Tis the season of awards. Writers everywhere are thinking about what makes for good-better-and-best writing. In a nod to this season of recognizing excellence, I’m borrowing a page from the New York Times’ “Smarter Living” section, but for writers.
My methodology? Things I’ve actually tried. That’s it. This is thoroughly unscientific. The goal of the endeavor is not to revolutionize your writing routine, but rather, to tweak it, to make it just a little bit better.
I’m starting off with a writing hack I use every day: a timer.
When I first read about the Pomodoro Technique many moons ago, I was struggling with how to get all those little things done in a day that somehow always take more time than I thought they would—making appointments for the kids, signing forms, paying bills, managing the family’s schedule, getting birthday gifts sent—nothing earth shattering or difficult, just, well, time consuming. If you’re not familiar with the Pomodoro Technique, it’s a time management method developed by Francesco Cirillo in the late 1980s based on breaking down work into twenty-five minute intervals of intense focus (or so says Wikipedia). According to lore, the reason Cirillo called it “pomodoro” is because when he came up with the idea, the only timer he had was a kitchen timer shaped like a tomato.
I liked the idea, so I tried it. For me, it was like magic. That laundry list of to-do items that I didn’t want to deal with became manageable. As soon as I started the timer, I just did what was on the list. It was like when I was a kid in a race. 3 –2 –1 and I was off. The timer took my brain out of the equation. Anxiety I had about the number of things I needed to get done or thoughts about how I really didn’t want to deal with a lengthy conversation with my contractor simply evaporated. The moment the seconds started ticking away, I started getting things done.
I’d found my Holy Grail for dealing with everything that made me want to procrastinate.
The first time I applied the technique to writing was when I hit a rough patch in the middle of a first draft. The storyline was off. Some of the characters blended into each other without purpose. The tone was wrong. I knew all these things, but seemed incapable of fixing them. My computer mocked me every time I opened it. I deleted more words than I wrote. And I felt bad, which, of course, only made everything worse.

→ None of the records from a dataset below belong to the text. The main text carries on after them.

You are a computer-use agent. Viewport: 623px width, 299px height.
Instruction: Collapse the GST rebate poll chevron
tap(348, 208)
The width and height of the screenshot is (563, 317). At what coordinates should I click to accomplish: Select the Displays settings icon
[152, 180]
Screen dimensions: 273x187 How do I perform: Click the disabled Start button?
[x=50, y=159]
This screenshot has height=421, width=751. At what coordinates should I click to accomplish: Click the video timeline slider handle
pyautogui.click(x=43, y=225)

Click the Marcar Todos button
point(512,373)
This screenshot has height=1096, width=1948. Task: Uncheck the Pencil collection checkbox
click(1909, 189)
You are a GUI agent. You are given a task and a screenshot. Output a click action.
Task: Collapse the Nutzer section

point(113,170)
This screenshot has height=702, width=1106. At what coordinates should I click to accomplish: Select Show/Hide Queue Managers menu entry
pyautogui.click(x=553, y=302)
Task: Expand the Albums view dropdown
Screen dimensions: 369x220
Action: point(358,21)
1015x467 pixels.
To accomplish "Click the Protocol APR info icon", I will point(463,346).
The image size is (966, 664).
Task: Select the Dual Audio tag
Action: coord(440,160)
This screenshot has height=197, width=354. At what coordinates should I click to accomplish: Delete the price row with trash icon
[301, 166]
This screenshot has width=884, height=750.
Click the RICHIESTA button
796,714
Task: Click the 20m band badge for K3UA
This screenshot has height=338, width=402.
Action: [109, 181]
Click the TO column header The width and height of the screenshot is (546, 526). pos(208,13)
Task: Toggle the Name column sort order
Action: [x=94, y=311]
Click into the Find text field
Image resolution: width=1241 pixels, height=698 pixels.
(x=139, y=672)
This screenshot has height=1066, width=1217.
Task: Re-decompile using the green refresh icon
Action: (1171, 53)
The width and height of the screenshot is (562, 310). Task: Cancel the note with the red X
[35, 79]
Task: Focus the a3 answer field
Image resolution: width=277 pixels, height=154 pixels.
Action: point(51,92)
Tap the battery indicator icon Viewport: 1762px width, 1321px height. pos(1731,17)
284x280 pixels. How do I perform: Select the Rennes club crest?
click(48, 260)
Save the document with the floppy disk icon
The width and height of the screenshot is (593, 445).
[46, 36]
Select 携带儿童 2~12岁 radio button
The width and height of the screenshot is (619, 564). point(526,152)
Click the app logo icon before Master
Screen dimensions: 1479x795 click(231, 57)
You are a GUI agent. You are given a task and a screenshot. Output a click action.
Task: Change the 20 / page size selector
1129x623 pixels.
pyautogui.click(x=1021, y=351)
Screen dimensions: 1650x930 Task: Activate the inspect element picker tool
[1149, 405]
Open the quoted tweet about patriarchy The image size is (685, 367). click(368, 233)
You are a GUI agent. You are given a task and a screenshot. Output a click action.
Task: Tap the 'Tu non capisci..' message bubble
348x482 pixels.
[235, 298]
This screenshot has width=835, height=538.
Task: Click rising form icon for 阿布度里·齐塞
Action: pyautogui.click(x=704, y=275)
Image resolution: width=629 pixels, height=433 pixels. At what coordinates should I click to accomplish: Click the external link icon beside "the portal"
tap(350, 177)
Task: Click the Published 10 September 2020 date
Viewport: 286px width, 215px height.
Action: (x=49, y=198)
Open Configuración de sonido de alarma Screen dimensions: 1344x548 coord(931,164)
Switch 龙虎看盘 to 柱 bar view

I was desperate. I’d been a disciplined write-X-number-of-words-a-day kinda girl for a very long time. I finished my dissertation that way. I finished every lengthy legal document and every academic paper that way. Now, though, I couldn’t get to my word count. It was awful. Looking back, I think the problem has to do with where my focus was. Focusing on the end goal works fine when there’s no struggle with getting words on paper, but when that is the challenge, the focus needs to be on beginnings not endings.
I started with twenty-five minutes. It worked, but it was a little short for me. My timer was going off just when I was getting going. With some experimentation, I found that forty-five minutes is my magic number. My rules are simple: once the timer starts, I write. No checking email. No answering non-emergency phone calls. No straightening my office. The sole exception? I can get more coffee.
When the timer trills, sometimes I immediately restart it, sometimes I take five or ten minutes to check off things on my to do list or to do nothing at all. What still amazes me about this timer method is how much more I’m able to write and how much easier that writing is.
Let me know if you’ve ever tried some variation of the Pomodoro Technique. Did it work for you or not?